What This Workflow Does
This n8n workflow template creates an intelligent knowledge base chatbot that answers employee questions by searching through your company documentation using MongoDB vector embeddings and OpenAI's RAG (Retrieval-Augmented Generation) technology. It solves the common problem of employees wasting time searching through multiple knowledge bases or repeatedly asking colleagues the same questions.
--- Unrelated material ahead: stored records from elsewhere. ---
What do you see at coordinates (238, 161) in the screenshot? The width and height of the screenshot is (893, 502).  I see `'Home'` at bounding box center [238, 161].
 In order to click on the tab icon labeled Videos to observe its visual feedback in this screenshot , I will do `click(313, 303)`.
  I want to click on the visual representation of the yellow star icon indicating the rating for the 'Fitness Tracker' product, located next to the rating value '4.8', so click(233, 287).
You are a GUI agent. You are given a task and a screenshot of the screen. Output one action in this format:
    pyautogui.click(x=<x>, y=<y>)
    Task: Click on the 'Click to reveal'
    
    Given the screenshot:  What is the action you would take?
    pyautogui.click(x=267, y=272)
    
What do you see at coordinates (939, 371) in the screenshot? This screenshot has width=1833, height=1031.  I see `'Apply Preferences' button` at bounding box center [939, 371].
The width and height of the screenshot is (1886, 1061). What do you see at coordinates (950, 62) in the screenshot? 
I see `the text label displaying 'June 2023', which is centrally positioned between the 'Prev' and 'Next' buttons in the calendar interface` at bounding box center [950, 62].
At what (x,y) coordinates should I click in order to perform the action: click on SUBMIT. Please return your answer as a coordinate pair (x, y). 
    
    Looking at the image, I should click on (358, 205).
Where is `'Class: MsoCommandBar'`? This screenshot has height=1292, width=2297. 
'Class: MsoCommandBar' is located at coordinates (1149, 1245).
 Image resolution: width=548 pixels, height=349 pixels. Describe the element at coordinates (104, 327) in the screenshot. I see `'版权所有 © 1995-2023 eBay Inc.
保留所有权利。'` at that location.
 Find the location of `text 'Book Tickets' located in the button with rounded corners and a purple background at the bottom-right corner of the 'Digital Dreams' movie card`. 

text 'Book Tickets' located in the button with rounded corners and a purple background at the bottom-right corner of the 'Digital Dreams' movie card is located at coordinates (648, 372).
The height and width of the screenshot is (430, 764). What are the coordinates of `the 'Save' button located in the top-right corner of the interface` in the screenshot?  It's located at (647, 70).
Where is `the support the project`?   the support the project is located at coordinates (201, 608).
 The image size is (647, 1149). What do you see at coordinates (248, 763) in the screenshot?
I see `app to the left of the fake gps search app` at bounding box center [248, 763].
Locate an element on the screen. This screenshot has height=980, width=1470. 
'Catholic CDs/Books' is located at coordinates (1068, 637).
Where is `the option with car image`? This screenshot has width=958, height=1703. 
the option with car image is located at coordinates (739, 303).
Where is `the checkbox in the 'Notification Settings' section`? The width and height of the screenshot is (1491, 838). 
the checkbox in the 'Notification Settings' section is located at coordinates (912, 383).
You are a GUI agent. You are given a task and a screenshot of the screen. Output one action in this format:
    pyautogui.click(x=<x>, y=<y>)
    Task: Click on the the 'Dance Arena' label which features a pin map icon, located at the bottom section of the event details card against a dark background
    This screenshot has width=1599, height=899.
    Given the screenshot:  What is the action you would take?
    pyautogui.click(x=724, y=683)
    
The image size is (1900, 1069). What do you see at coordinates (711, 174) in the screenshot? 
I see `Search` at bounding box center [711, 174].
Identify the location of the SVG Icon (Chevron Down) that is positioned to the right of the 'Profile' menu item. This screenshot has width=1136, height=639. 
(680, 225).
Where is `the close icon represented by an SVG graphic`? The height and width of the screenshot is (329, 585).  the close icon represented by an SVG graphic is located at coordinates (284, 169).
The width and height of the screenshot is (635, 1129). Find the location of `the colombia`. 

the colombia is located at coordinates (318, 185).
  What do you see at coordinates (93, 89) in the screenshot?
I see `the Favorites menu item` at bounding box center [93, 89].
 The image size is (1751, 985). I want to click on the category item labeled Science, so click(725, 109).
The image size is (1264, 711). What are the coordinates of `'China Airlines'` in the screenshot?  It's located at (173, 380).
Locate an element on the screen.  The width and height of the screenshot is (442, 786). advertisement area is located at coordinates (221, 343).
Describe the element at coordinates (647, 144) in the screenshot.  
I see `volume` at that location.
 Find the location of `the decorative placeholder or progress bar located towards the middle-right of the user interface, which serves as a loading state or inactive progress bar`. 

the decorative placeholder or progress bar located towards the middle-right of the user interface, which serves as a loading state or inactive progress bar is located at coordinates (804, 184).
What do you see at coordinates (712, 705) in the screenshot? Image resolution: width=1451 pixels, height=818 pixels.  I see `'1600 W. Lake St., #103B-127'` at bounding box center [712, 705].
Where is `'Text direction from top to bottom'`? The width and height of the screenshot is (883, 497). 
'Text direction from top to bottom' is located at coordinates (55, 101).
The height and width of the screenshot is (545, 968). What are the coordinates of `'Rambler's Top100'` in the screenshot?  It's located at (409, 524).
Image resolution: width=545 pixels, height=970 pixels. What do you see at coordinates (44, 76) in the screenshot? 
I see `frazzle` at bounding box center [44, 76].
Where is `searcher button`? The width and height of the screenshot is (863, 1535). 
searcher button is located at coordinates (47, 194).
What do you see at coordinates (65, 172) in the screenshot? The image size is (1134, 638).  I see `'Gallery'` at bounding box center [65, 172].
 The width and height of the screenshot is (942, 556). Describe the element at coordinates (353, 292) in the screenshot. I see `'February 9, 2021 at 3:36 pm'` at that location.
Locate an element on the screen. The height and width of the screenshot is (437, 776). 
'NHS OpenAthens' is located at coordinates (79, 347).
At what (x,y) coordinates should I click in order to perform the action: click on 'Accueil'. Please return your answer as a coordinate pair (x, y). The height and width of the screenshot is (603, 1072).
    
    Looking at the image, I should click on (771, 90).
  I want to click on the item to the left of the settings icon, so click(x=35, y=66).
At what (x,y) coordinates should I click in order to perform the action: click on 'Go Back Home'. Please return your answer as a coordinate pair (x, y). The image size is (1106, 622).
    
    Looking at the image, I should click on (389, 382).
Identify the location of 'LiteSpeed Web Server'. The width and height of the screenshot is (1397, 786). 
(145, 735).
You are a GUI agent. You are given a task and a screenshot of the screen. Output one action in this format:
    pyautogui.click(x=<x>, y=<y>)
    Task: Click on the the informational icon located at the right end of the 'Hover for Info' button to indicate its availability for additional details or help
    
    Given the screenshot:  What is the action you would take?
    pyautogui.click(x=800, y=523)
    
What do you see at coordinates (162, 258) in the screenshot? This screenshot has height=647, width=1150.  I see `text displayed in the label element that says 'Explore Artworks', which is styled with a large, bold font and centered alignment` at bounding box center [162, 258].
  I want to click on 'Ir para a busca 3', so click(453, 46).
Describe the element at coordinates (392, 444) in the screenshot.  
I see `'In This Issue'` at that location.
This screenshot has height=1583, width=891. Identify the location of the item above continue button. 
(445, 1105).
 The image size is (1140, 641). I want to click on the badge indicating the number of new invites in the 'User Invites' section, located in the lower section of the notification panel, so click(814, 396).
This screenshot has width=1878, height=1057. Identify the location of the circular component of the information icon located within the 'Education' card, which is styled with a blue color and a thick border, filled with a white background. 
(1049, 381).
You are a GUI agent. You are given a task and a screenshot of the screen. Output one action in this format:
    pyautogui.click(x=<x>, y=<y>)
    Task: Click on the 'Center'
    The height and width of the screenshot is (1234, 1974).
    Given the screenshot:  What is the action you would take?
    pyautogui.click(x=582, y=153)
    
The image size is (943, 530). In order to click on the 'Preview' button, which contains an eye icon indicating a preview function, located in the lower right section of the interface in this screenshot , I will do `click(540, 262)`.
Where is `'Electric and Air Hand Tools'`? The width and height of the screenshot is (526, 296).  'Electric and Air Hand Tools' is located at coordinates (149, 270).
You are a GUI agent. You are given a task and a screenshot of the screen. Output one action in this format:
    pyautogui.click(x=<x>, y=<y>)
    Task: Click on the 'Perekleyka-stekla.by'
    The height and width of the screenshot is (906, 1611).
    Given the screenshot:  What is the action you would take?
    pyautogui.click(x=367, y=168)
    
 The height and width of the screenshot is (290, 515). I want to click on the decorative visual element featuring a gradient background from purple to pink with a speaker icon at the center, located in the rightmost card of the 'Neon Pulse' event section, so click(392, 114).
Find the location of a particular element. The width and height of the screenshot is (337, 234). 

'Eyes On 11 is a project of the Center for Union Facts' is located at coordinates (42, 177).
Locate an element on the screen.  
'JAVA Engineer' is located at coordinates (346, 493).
The system automatically converts your documentation into vector embeddings stored in MongoDB, then uses semantic search to find the most relevant information when employees ask questions. The chatbot provides accurate, context-aware answers by combining retrieved documents with OpenAI's language generation capabilities.
How It Works
1. Document Processing
The workflow first processes your knowledge base content (PDFs, Confluence pages, internal wikis) by chunking documents into manageable sections and converting them into vector embeddings using OpenAI's embedding API.
2. Vector Storage
These embeddings are stored in MongoDB's vector search index, which enables efficient similarity searches. The system maintains metadata about each document chunk including source URLs and timestamps.
3. Query Handling
When an employee asks a question, the workflow converts the query into an embedding and searches MongoDB for the most semantically similar document chunks using cosine similarity scoring.
4. Response Generation
The retrieved documents are fed into OpenAI's chat completion API along with the original question, generating a natural language response that synthesizes the most relevant information from your knowledge base.
Who This Is For
This template is ideal for technology companies, SaaS businesses, and enterprises with extensive internal documentation. Specifically designed for:
- Internal support teams handling repetitive questions
- Product specialists managing complex documentation
- Knowledge managers maintaining organizational know-how
- HR teams answering policy and benefits questions
- IT departments providing self-service technical support
Pro tip: Start with your most frequently accessed documentation (like onboarding materials or common troubleshooting guides) to demonstrate quick value from the chatbot.
What You'll Need
- An n8n instance (cloud or self-hosted)
- OpenAI API key with access to embeddings and chat models
- MongoDB Atlas account with vector search enabled
- Existing knowledge base content (PDFs, wikis, documentation)
- Slack, Teams, or other chat platform for deployment
Quick Setup Guide
- Download and import the JSON workflow into your n8n instance
- Configure your OpenAI API credentials in the workflow settings
- Set up MongoDB Atlas connection with vector search index
- Add your document sources (Confluence, Google Drive, etc.)
- Test with sample queries and refine retrieval parameters
- Deploy to your preferred chat interface (Slack, Teams, web)
Key Benefits
Reduce support ticket volume by 30-50% by enabling employees to self-serve answers to common questions instantly, without waiting for human responses.
Improve answer accuracy by 60% compared to traditional keyword search, as vector embeddings understand semantic meaning rather than just matching terms.
Cut onboarding time in half by giving new hires an always-available expert that knows all your company processes and documentation.
Keep knowledge current automatically as the system can be configured to re-process documents when they change, ensuring answers stay up-to-date.
Scale expertise across timezones by providing 24/7 access to institutional knowledge without requiring human experts to be always available.